## Given passage
Courtesy University of Colima |
Perched on the edge of Mexico facing the vast Pacific
Ocean, the State of Colima is ideally placed to
fulfill the Pacific "vocation" that Mexico's
liberalization of trade over the past decade and
a half makes possible. Particularly, Mexico's participation
in the Asia-Pacific Economic Cooperation efforts
to reduce trade barriers stands to benefit Colima,
which has the country's biggest Pacific port in
Manzanillo.
The state, which aspires to be the Singapore of
the Americas, wants to turn its small size and manageability
into one of its main virtues. It can claim that
the middle class forms the majority of its 540,000
population. It can also claim to have a higher degree
of security and a lower degree of corruption than
elsewhere in Mexico.
Colima is, like Singapore, a small state where
all resources can be marshaled to reach agreed-upon
objectives. One of the best examples of that is
the University of Colima, one of eight institutions
of higher learning in the state.
"The University of Colima permanently looks
for the formation of human resources development
in the scope of the foreign trade and the way to
support the local enterprises," says Carlos
Salazar Silva, president of the university.
Already in 1990, the university opened a Pacific
Basin Studies Center and then added an APEC Study
Center. Both of these centers focus on doing research
on the Asia-Pacific regions. They contribute to
the study of links between Mexico and the different
APEC economies through two postgraduate programs
-- Master's in Economic Relations: Asia Pacific
and a doctorate on Transpacific International Relations.
The university has also lent its support to a project
about Mexican Pacific regional development.
But the university does not neglect other aspects
of the Mexican economy. It promotes projects that
get students involved in the other major trading
regions -- North America, Latin America and Europe.
It also exposes its students to the practices of
the National Bank for Foreign Trade, Bancomext,
which supports trade particularly among Mexico's
small and medium-sized enterprises.

## Provided data

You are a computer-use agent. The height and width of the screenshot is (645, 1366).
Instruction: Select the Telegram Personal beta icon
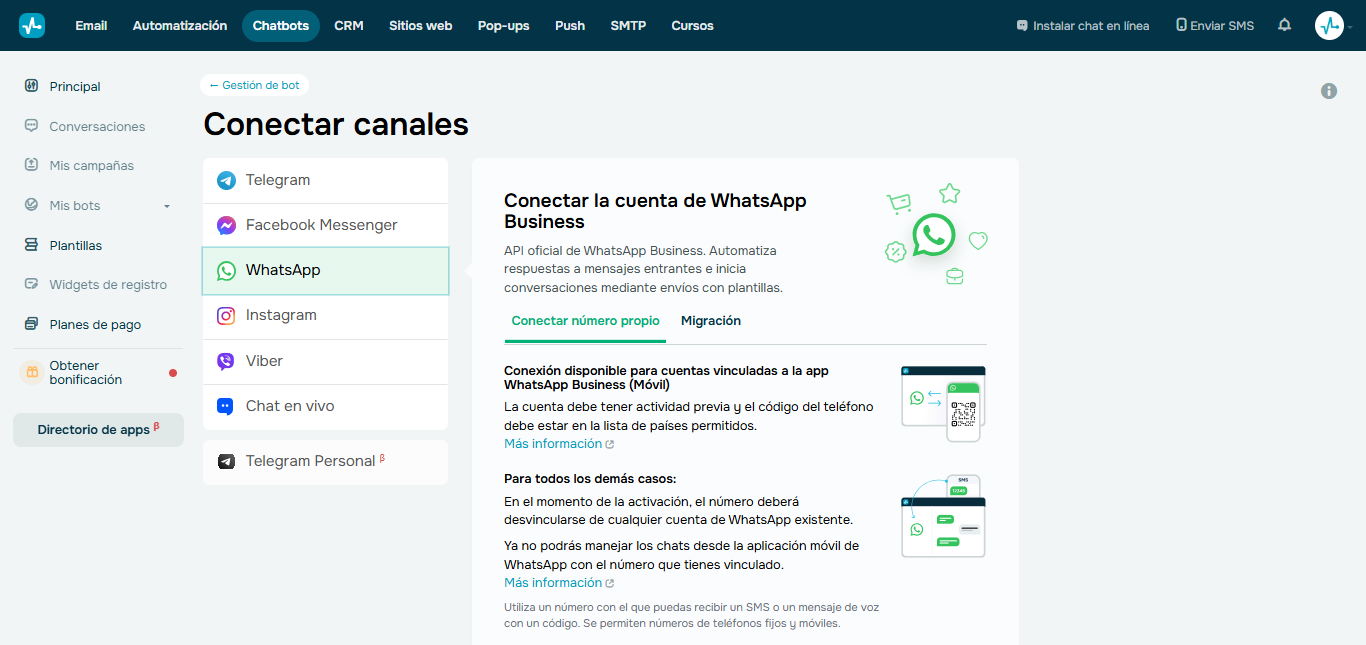click(226, 462)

## Tasks for this exercise
A – According to the passage on the State of Colima, which city has the country's biggest Pacific port?
B – Please pick up the passage on the State of Colima at its last sentence and carry it on.

## Expected answers
A – Manzanillo

B –
The university sees its task as an urgent one because
the opening of Mexico to trade, while it has brought
many benefits in the form of economic development
and better quality of products, has also had its
disadvantages. The entry in 1986 into the General
Agreement on Tariffs and Trade (GATT), the predecessor
to today's World Trade Organization, the launch
in 1994 of the North American Free Trade Agreement,
and the conclusion from 1991 to 2002 of numerous
bilateral free trade agreements has hit domestic
agricultural producers and manufacturers hard and
contributed to higher unemployment in many parts
of the country.
While Colima's port city of Manzanillo has one
of the lowest unemployment rates in the country,
only 1.1 percent, the port is seen as a key to economic
development throughout the industrial corridor it
serves and as a generator of jobs.
Development of Pacific Basin trade also offers
a counterweight to Mexico's overwhelming tendency
to focus on the U.S. market. Especially with the
implementation of NAFTA, trade with the U.S. has
become so easy -- in addition to geographic proximity,
low transport costs, there is now greater market
knowledge, fewer legal and contractual hurdles,
and a high Hispanic population in the U.S. -- that
Mexican enterprises often look no further.
The risk, according to University President Salazar,
is that Mexico becomes dependent on a single market
and fails to develop any export culture. The study
programs at the university, combined with the development
of the Manzanillo port and its supporting transport
infrastructure are designed to counteract that tendency.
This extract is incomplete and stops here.